[Saved data entries]
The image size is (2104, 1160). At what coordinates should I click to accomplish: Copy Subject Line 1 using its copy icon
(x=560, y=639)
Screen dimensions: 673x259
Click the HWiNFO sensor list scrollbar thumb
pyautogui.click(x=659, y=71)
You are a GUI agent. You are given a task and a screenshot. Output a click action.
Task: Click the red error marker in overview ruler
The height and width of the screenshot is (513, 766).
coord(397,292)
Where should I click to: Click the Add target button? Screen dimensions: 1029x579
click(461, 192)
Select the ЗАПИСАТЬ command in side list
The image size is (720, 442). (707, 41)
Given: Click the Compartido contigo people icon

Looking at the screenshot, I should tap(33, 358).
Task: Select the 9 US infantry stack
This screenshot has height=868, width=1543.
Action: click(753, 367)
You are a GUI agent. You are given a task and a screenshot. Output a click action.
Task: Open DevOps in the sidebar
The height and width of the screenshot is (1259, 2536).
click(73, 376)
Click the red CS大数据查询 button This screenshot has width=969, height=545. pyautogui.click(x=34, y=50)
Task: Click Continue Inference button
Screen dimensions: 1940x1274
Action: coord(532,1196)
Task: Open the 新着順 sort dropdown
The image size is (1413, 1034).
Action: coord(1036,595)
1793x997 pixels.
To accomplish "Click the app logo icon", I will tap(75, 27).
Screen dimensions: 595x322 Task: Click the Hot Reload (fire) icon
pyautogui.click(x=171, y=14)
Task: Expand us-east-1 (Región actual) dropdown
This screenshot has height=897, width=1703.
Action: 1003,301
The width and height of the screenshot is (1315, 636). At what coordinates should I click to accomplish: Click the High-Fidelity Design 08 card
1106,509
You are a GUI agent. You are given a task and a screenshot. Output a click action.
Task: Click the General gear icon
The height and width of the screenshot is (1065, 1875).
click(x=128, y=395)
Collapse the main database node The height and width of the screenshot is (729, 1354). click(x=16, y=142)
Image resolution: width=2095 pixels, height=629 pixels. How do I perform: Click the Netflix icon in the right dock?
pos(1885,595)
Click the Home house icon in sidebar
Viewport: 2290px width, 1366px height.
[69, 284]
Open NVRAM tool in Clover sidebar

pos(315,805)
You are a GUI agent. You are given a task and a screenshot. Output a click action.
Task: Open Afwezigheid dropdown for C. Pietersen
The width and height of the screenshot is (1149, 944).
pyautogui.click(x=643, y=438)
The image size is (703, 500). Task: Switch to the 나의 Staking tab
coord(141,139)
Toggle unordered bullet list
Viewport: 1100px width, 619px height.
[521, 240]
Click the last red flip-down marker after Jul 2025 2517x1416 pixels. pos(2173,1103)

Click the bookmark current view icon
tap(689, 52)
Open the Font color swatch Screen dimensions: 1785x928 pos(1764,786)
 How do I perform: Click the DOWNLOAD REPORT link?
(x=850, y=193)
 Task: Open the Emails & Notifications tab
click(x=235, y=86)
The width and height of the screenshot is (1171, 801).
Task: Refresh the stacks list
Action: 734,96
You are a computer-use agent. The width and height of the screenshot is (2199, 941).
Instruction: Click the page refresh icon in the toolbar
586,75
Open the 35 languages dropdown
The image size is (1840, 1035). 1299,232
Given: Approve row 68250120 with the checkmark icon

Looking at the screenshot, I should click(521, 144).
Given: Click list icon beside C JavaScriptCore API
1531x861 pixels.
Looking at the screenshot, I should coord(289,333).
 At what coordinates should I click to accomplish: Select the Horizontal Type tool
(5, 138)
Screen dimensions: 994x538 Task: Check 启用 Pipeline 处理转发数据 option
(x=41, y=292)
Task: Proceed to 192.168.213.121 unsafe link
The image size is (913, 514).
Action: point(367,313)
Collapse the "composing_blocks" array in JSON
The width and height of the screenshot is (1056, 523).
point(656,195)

YOUR OBJECTIVE ▸ Up to and including the line with "Task: Open DevOps in the sidebar", output every line of the records above exactly, starting from the first; output nothing else.

EXERCISE OUTPUT ▸
The image size is (2104, 1160). At what coordinates should I click to accomplish: Copy Subject Line 1 using its copy icon
(x=560, y=639)
Screen dimensions: 673x259
Click the HWiNFO sensor list scrollbar thumb
pyautogui.click(x=659, y=71)
You are a GUI agent. You are given a task and a screenshot. Output a click action.
Task: Click the red error marker in overview ruler
The height and width of the screenshot is (513, 766).
coord(397,292)
Where should I click to: Click the Add target button? Screen dimensions: 1029x579
click(461, 192)
Select the ЗАПИСАТЬ command in side list
The image size is (720, 442). (707, 41)
Given: Click the Compartido contigo people icon

Looking at the screenshot, I should tap(33, 358).
Task: Select the 9 US infantry stack
This screenshot has height=868, width=1543.
Action: click(753, 367)
You are a GUI agent. You are given a task and a screenshot. Output a click action.
Task: Open DevOps in the sidebar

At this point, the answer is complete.